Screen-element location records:

───

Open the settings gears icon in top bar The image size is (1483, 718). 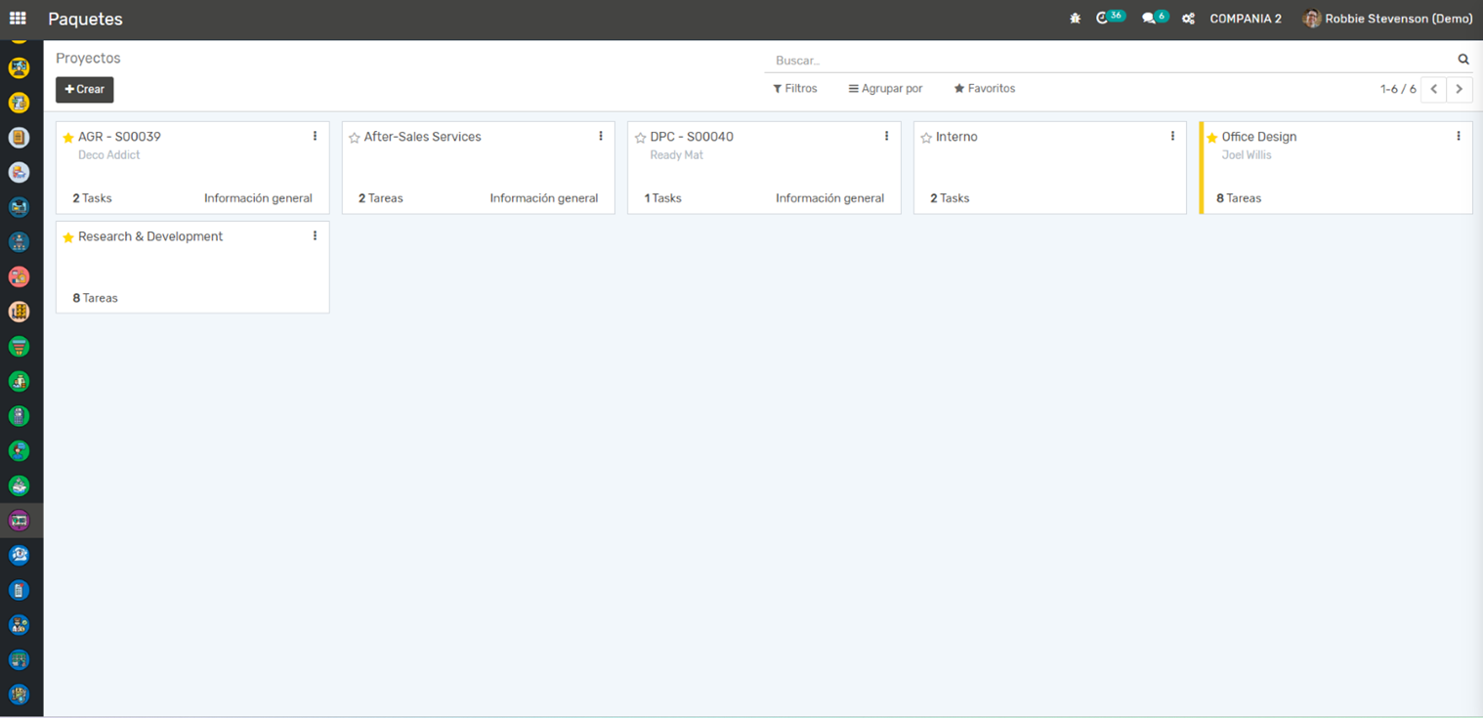click(x=1188, y=19)
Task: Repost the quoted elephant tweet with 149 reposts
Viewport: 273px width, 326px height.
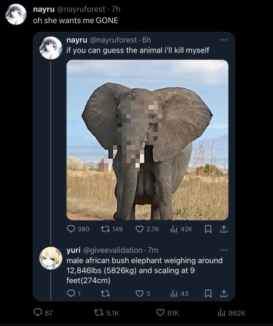Action: (112, 229)
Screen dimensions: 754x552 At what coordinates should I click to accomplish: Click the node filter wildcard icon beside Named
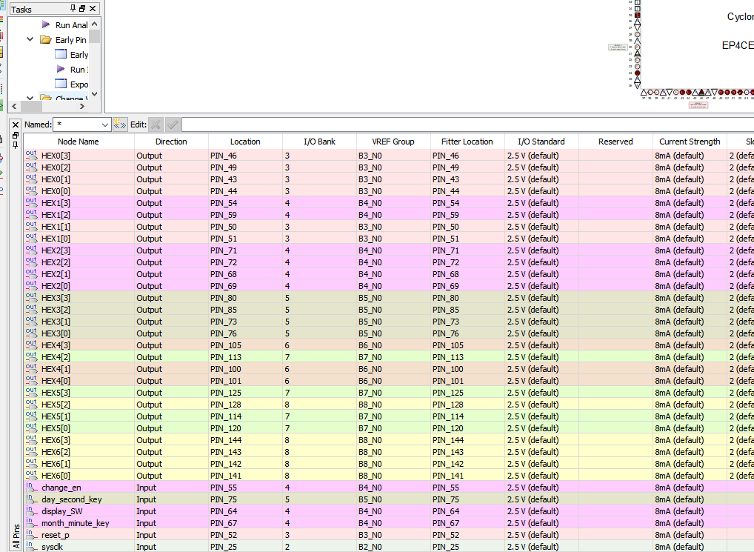click(119, 125)
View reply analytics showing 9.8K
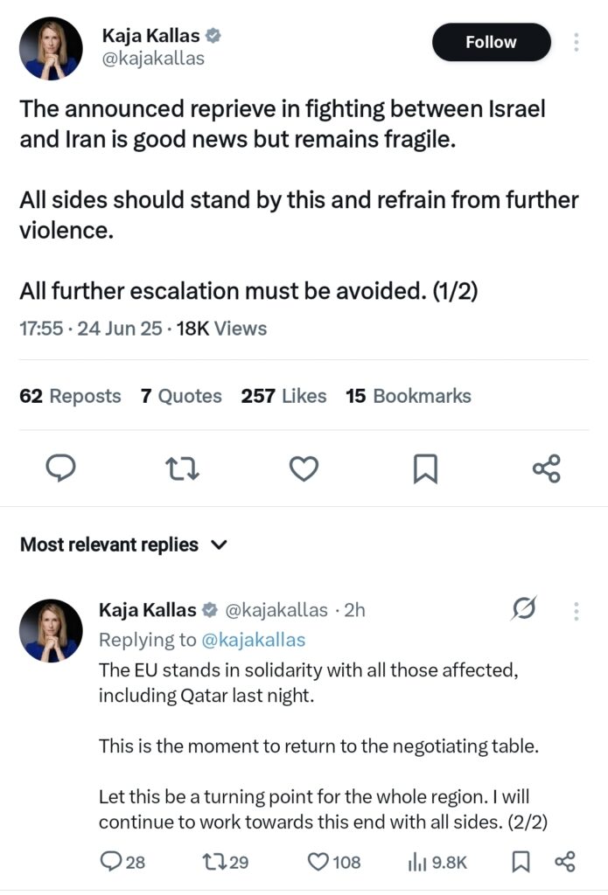This screenshot has height=895, width=608. click(437, 863)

───

§ What is being asked
Print everything from the line containing "Task: Repost the" down to the line containing "click(119, 125)", both ends included, without the pictures.

§ Exercise output
Task: Repost the quoted elephant tweet with 149 reposts
Viewport: 273px width, 326px height.
Action: (112, 229)
Screen dimensions: 754x552 At what coordinates should I click to accomplish: Click the node filter wildcard icon beside Named
click(119, 125)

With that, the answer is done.